Trudy Gold
The Holocaust on Film, Part 2
Summary
Trudy Gold explores the question, how is the inconceivable communicated? In 1978, the heavily criticised American mini-series “Holocaust” aired for nine and a half hours on prime time television. It was watched by 120 million people worldwide, including 15 million in West Germany. “Holocaust” paved the way for a string of popular works that culminated with the Oscar-winning film “Schindlers List.” These two sessions will examine the purpose and impact of these films and compare them with Claude Lanzmann’s documentary “Shoah,” a pitiless exploration of the abandonment and murder of the Jewish people.
Trudy Gold
Trudy Gold was the CEO of the London Jewish Cultural Centre and a founding member of the British delegation to the International Holocaust Remembrance Alliance (IHRA). Throughout her career she taught modern Jewish history at schools, universities, and to adult groups and ran seminars on Holocaust education in the UK, Eastern Europe, and China. She also led Jewish educational tours all over the world. Trudy was the educational director of the student resources “Understanding the Holocaust” and “Holocaust Explained” and the author of The Timechart History of Jewish Civilization.

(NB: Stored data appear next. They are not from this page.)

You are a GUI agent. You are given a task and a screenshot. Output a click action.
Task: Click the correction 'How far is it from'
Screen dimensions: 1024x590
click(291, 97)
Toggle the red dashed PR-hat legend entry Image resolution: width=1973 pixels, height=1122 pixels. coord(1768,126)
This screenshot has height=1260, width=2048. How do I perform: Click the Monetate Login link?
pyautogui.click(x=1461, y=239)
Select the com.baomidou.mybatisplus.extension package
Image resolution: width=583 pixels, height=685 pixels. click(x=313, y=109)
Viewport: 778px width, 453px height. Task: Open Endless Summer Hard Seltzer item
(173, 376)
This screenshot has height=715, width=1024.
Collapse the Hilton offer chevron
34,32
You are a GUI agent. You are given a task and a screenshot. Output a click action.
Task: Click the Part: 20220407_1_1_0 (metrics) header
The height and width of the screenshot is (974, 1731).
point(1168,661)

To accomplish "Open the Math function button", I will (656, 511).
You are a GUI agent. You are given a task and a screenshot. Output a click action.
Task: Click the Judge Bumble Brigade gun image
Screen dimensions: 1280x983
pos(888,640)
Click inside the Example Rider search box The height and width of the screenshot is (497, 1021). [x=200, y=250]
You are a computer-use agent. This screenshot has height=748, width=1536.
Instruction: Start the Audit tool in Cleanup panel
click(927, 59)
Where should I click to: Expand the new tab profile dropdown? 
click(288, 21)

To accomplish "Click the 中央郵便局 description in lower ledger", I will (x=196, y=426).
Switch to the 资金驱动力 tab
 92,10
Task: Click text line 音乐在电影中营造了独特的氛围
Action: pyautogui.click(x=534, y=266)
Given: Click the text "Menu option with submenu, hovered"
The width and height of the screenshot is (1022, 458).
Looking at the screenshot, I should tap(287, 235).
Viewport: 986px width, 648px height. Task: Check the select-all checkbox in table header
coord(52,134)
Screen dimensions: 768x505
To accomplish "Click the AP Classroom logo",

That is exactly my horrific story, because, don’t forget, “Schindler’s List” went to every school in Britain, and in America, I believe. Holocaust studies is on the core curriculum. But something has gone terribly wrong. I agree with you. I was part of it for 40 years. Mea culpa. We got it wrong. It did not make enough of an indent into antisemitism. I think one of the problems is it’s ripped out of Jewish history. That’s my feeling. And when you rip something out of Jewish history, you’ve got a terrible problem. And also ‘45 to '48 is totally neglected, so I think how it can be rectified, I don’t know. I’d love to see the British government having the courage to put Jewish history on the core curriculum. You could do it as part of a process known as Living with Difference. Look at the various immigrant groups that make up British society. And I think the Jews could be one of them. I actually have a syllabus under my bed, but who knows?
Galicia, please do not use logic in hatred, because it doesn’t ever work. Yes, there’s a wonderful poem by Israel Zangwill, where Jesus and Moses meet in heaven, and they both look at each other with dark, dark eyes, sad eyes. Of course, even by just reading the first three gospels, Matthew, Mark, and Luke, the synoptics, Jesus came for the Jews. He was a… Look, a Jew would say that he was a Wonder Rabbi. A benign Jew would say he was a Wonder Rabbi who came to … Others say he was a Pharisee. Hyam Maccoby believed he was a zealot. We have no real evidence. The problem with the story of Christianity is where is the evidence? But you could say that about Judaism. It’s about belief.